- Written by: Bruce A. Wishart
- Directed by: Kevin James Dobson
- Starring: John Waters Belinda Giblin Fred Steele
- Country of origin: Australia
- Original language: English

Production
- Executive producer: Steve Kibler
- Producer: Robert Bruning
- Cinematography: Gary Hansen
- Editor: Henry Dangar
- Production company: Gemini Productions
- Budget: A$105,000

Original release
- Release: 21 June 1979 (Sydney)
- Release: 21 May 1980 (Melbourne)

= Demolition (1978 film) =

Demolition is an Australian TV movie.

It was produced by Robert Bruning's Gemini Productions and screened on Channel 7. Director Kevin Dobson recalled it as an attempt by Bruning and Grundys "to make mid-Atlantic films for the US market. It was pretty ill-fated."

==Plot==
British Intelligence have been conducting sound tests in different countries on techniques to increase the ability of long-distance truck drivers to stay awake - sounds were pumped into their ears to see the results.
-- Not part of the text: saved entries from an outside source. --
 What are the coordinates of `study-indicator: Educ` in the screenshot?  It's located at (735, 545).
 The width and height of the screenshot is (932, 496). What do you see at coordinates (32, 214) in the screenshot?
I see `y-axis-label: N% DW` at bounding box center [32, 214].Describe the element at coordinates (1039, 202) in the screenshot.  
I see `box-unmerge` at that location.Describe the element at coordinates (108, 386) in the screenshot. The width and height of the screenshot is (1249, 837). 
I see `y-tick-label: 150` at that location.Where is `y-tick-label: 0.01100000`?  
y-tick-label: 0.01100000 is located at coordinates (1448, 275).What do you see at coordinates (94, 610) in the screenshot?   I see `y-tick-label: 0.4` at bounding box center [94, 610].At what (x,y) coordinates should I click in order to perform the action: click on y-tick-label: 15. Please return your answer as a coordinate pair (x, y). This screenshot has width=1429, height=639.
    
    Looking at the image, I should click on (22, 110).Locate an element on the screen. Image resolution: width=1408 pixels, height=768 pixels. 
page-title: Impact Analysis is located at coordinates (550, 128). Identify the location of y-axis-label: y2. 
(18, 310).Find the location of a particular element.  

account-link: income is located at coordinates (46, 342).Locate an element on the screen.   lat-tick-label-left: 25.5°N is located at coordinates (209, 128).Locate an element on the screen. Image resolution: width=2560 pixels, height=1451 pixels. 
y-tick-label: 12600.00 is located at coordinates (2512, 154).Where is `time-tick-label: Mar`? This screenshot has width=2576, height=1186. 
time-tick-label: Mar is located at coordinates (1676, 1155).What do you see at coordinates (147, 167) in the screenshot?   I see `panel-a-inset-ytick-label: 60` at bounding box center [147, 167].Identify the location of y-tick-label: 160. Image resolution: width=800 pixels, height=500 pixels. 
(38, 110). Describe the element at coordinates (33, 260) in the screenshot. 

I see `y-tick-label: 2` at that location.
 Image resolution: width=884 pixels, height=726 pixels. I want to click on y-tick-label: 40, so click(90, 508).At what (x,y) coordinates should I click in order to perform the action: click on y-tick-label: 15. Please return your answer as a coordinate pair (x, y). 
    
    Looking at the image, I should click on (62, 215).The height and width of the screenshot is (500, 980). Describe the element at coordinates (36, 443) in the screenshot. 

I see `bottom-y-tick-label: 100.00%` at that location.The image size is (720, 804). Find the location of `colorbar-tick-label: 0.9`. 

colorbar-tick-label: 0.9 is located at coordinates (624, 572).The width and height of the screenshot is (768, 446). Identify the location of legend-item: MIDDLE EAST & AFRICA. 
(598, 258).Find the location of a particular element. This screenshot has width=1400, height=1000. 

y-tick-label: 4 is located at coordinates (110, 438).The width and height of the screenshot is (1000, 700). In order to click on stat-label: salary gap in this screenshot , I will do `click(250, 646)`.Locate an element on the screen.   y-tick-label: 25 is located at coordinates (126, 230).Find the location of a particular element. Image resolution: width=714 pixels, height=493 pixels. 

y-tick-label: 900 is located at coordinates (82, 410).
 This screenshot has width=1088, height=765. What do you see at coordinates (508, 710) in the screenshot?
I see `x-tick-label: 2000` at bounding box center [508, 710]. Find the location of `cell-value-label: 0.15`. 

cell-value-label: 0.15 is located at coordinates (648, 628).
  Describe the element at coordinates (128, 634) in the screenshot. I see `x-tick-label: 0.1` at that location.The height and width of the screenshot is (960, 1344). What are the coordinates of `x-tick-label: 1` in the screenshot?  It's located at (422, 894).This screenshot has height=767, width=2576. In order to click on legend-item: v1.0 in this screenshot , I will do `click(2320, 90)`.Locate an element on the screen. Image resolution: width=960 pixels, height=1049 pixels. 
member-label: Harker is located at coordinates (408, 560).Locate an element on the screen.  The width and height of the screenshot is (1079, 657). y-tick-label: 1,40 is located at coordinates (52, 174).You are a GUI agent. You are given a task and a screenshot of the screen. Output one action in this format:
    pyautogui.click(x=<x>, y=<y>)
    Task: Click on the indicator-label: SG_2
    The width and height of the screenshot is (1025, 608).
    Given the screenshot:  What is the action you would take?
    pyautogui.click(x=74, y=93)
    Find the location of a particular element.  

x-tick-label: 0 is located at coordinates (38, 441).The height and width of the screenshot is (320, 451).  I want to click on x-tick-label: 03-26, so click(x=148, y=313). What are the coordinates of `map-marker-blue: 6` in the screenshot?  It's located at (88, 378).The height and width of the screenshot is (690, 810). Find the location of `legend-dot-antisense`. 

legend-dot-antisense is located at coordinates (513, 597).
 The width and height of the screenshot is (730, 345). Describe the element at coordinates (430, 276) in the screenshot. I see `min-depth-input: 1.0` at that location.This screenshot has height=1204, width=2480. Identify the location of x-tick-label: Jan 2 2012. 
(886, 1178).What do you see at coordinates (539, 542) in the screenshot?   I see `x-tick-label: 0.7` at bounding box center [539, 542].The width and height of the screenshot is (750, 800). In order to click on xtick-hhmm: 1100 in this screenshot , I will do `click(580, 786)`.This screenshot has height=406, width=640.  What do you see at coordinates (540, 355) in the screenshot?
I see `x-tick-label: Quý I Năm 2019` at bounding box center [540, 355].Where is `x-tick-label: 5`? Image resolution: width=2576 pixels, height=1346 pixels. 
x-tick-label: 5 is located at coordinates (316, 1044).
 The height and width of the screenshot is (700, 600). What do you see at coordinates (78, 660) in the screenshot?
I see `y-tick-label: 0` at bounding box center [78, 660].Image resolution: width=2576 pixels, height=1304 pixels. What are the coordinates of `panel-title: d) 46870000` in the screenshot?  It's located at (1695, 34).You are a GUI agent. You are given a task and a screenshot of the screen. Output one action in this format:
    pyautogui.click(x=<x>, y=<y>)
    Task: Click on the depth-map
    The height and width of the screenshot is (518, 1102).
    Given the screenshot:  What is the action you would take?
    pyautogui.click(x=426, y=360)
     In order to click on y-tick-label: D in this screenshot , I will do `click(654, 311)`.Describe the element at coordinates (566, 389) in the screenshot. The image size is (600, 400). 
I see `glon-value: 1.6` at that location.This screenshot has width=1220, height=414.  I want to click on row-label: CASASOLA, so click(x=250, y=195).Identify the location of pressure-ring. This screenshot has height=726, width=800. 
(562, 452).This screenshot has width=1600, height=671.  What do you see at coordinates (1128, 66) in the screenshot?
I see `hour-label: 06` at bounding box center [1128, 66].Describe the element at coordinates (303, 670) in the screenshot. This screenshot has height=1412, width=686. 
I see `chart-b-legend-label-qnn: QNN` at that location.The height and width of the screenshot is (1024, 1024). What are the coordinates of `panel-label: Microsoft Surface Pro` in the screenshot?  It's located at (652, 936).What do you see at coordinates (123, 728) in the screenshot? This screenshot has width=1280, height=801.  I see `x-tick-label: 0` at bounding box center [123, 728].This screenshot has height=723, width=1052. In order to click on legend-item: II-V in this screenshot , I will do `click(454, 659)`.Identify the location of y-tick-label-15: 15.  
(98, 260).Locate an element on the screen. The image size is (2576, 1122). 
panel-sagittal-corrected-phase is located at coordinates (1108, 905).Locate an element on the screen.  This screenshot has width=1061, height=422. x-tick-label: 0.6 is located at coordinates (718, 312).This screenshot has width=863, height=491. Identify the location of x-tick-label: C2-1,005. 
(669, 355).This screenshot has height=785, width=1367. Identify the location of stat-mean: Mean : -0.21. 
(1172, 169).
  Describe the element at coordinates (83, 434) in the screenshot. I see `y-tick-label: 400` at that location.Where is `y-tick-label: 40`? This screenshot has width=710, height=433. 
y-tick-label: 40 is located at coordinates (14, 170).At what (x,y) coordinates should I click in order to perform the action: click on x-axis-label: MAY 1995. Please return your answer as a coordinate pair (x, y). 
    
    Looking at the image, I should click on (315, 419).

They discover that one method could completely erase memory.

An intelligence officer, Ainsley, blackmails Peter Clarke, an Australian who used to work for him as an agent, Peter Clarke, into returning to Sydney as a courier. Clarke is to take an audio tape of recordings that will erase the memory of the listener. Ainsley wants the tape to lure an enemy agent, Korcheck - the plan is to trap Korchek into listening to the tape and have his memory wiped.

An American friend introduces Peter to Faith Camden and they begin an affair.

==Cast==
- John Waters as Peter Clarke
- Belinda Giblin as Faith Camden
- Fred Steele as Eddie
- Vincent Ball as Ainsley
- Keith Lee as Korcheck
- Donald McDonald as Henderson
- Paul Chubb as Harry
- Tracey Lee as Drag Queen
- The Don Burrows Quartet
- Tony Barry as Contact at Warehouse
- Allan Penney as Hudson
- Mercia Deane-Johns

==Production==
Filming started in Sydney on 14 November 1977.

==Release==
Although the film was made in 1977 it did not air in Sydney until 1979.

The Sydney Morning Herald called it "of poor quality... rather than the plot justfying itself, it seems to be an ill-constructed frame that ties together, rather clumsily, less important aspects of the film that don't stand up by themselves."

Filmink magazine later wrote:
[The movie has] a very James Bond set up, but the treatment is surprisingly downbeat and film noir-y – Waters' character gets beaten up a lot. However, the climax does involve Waters running through a wildlife safari park and stumbling into a lion enclosure, so that’s pretty Bond-y. The script is far too confusing for this to be effective.